- What the task asks:
Once the line holding "The width and" is found in the entries below, transcribe exactly every line up to and including the one holding "the جدول المباريات", but leave out the pictures.

- Data for processing:

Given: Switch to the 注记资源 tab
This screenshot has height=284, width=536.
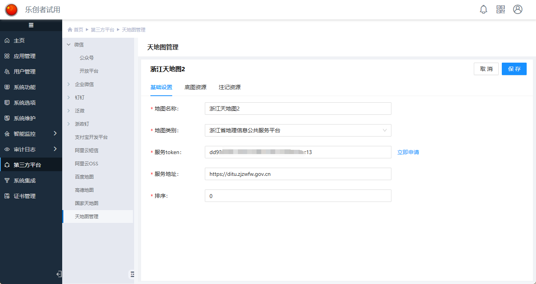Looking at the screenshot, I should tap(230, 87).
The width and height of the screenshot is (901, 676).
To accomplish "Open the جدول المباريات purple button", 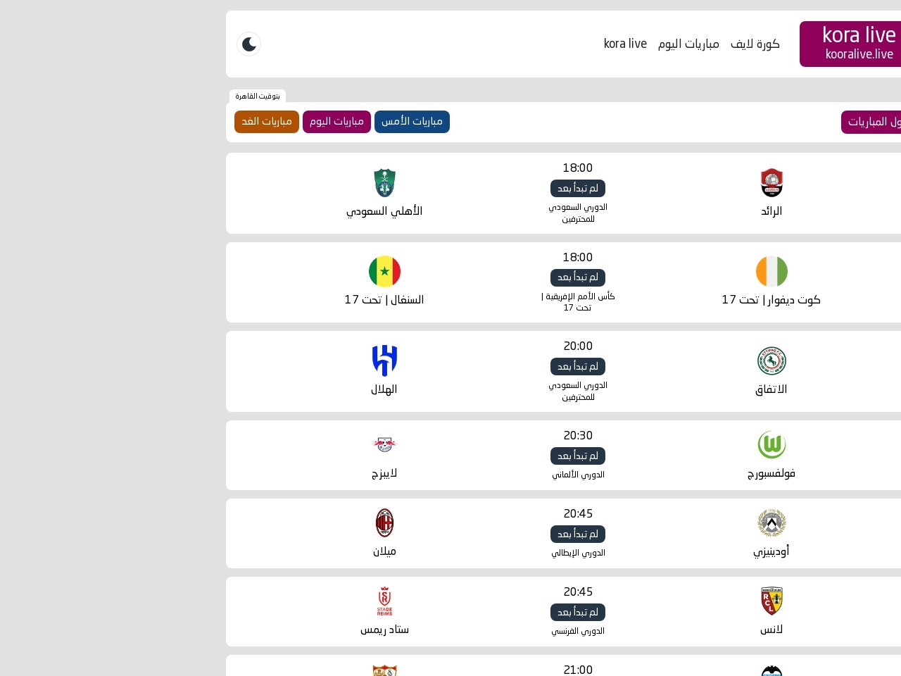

---

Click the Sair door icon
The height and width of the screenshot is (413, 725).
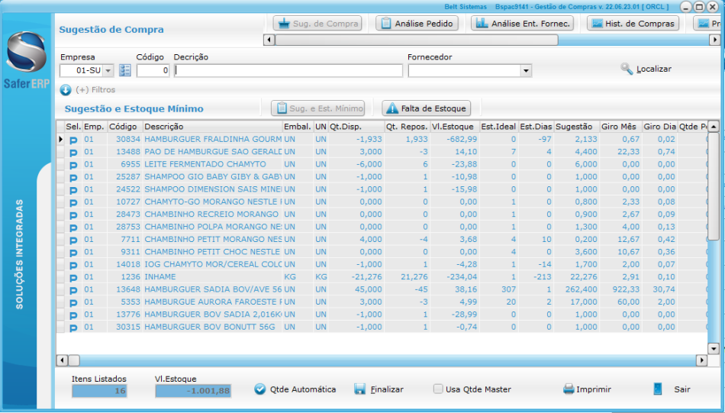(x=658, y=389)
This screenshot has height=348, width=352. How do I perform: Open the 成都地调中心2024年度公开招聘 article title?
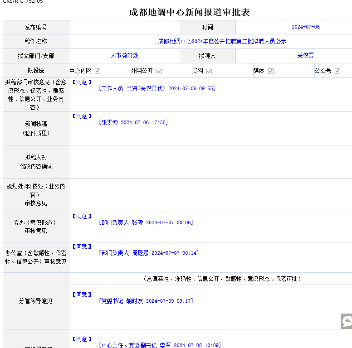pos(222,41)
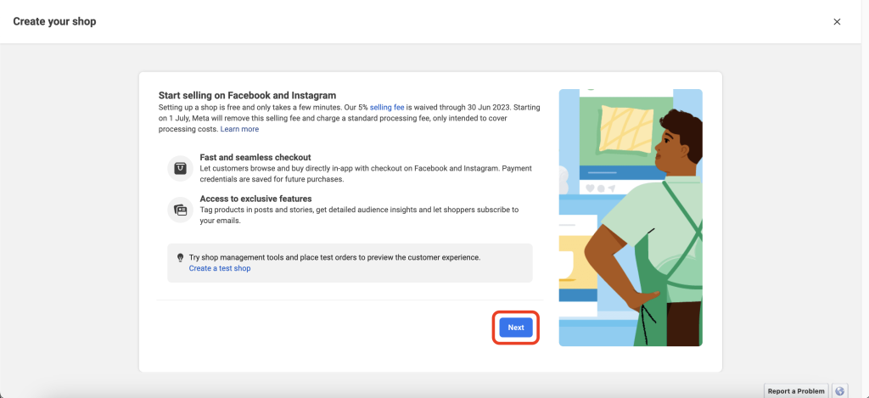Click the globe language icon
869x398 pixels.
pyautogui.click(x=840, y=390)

* * *

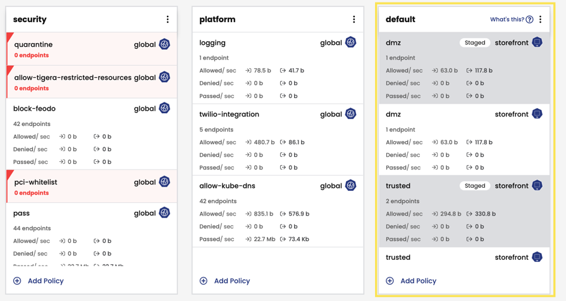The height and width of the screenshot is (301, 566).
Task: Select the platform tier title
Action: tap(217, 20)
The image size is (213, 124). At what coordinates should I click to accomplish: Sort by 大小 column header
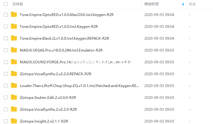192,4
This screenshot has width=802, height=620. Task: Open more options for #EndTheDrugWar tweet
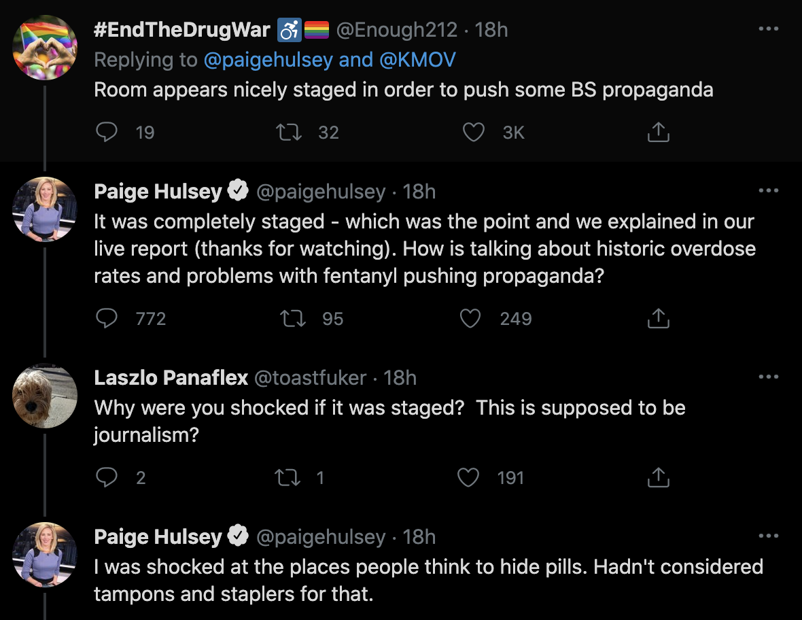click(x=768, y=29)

- Result below:
The width and height of the screenshot is (901, 676).
To accomplish "Open the جدول المباريات purple button", 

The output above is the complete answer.